The Angel-Boy and the Old Woman

The Angel-Boy and the Old Woman

Two fairy tale encounters — the people unnamed and unknown to me. In the case of the young boy, I never asked his name and in the case of the elderly woman, she gave me her name, one of those Southern double names, but an unusual pairing — perhaps Alice Mae? — and my un-cooperative mind lost it immediately, as if she handed me a slip of paper and a mischievous wind snatched it away. So he becomes the boy-child of the fairy tale and she is the old woman.

I am walking my usual route along streets near home, older neighborhoods that are a hybrid of suburbia and town & country — no sidewalks, large wooded lots, each house far back from the street and in its own style. These streets are oddly empty, the people invisible, only seen if they happen to be coming or going in their enormous SUVs to and from their driveways, often their only stop to pause the car by the mailbox and empty it by reaching through a car window opened smoothly and almost immediately closed again. The garage door magically raises, the vehicle is swallowed, and the door descends. As far as I can tell, these people are modern castle dwellers who seal themselves inside fortresses. Many of the windows are shuttered from within and the slats never, never open. It’s really rather frightening to think how sequestered each household appears to be.

I am walking along this tidy yet ghostly road and I see a figure leaping up and down, dancing, on one of the vast lawns that slope down to the street. Closer, I see that it is holding a cardboard sign, and closer still, there is a dark-haired, slightly built boy, perhaps 9 or 10, running back and forth behind a low bench set out and filled with objects. His sign says “Yard Sale” and I can’t help but smile at his enthusiasm on this street where someone passes, usually in a flash by car, perhaps twice in 30 minutes. So of course I maneuver over to talk with him, and he is an elfin, charming child who radiates gentle sweetness. In the fairy tale, he is an angel in disguise who I must treat kindly so that later he will appear as my helper when trouble happens. The objects for sale are children’s paperback books, Pokemon cards, a few glass baubles, die-cast toy cars, an umbrella. On his sign is written that all proceeds go to help a Homeless Ministry.

To-do list:
(1) In the essay, who is said to receive the proceeds from the boy's yard sale?
(2) For each statement, say whether it agrees with the essay. Back each yes or no with the deciding words of the essay.
(a) The boy selling items is around 9 or 10 years old.
(b) The streets on the walking route have sidewalks.
(c) The narrator still remembers the elderly woman's name.
(3) Reproduce the stretch of the essay from "I am walking my" through "appears to be." word for word.

Material supplied:
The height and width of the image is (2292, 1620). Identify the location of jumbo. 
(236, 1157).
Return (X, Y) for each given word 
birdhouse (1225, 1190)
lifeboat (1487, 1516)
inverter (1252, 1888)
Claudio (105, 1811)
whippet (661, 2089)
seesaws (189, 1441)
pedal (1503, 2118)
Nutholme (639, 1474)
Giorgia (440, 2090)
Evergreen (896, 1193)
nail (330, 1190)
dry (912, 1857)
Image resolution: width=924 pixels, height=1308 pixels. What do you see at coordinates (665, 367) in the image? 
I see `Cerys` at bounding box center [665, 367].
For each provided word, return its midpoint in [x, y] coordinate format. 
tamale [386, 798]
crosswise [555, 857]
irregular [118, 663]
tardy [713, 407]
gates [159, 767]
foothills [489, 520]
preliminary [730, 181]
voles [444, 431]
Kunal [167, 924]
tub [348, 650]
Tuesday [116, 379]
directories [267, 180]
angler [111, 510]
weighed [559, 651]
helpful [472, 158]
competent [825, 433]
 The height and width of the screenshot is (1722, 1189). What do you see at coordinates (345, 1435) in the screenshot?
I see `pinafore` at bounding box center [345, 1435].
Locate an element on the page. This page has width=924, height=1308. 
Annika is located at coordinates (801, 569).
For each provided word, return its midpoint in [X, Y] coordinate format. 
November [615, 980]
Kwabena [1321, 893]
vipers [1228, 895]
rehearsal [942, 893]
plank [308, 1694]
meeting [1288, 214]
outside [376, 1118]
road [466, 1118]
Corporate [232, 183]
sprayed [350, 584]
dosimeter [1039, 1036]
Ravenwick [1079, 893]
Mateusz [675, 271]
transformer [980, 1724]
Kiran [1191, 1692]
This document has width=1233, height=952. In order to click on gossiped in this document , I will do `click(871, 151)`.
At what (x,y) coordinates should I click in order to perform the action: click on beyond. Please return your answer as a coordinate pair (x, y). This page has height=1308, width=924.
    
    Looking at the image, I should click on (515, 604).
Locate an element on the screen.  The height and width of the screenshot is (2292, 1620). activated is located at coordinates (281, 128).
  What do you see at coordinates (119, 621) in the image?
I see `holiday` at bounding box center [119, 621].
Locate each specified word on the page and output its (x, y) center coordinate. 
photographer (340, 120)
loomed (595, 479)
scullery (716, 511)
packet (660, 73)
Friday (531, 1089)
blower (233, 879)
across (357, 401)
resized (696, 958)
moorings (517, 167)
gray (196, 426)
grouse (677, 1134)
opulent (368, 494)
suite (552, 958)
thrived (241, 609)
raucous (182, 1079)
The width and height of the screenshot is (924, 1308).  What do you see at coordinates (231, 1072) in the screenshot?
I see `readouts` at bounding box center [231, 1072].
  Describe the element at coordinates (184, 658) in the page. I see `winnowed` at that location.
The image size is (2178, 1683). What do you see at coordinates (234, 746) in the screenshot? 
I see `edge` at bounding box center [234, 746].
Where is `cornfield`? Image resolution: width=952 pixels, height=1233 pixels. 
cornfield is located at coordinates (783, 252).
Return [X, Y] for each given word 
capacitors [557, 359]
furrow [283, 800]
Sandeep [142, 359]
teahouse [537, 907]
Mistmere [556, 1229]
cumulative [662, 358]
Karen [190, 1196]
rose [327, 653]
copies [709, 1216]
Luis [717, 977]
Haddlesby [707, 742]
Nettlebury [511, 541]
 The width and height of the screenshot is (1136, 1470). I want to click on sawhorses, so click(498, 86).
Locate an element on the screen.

Solutions:
(1) A Homeless Ministry.

(2)
(a) Yes: "perhaps 9 or 10"
(b) No: "no sidewalks"
(c) No: "my un-cooperative mind lost it immediately"

(3)
I am walking my usual route along streets near home, older neighborhoods that are a hybrid of suburbia and town & country — no sidewalks, large wooded lots, each house far back from the street and in its own style. These streets are oddly empty, the people invisible, only seen if they happen to be coming or going in their enormous SUVs to and from their driveways, often their only stop to pause the car by the mailbox and empty it by reaching through a car window opened smoothly and almost immediately closed again. The garage door magically raises, the vehicle is swallowed, and the door descends. As far as I can tell, these people are modern castle dwellers who seal themselves inside fortresses. Many of the windows are shuttered from within and the slats never, never open. It’s really rather frightening to think how sequestered each household appears to be.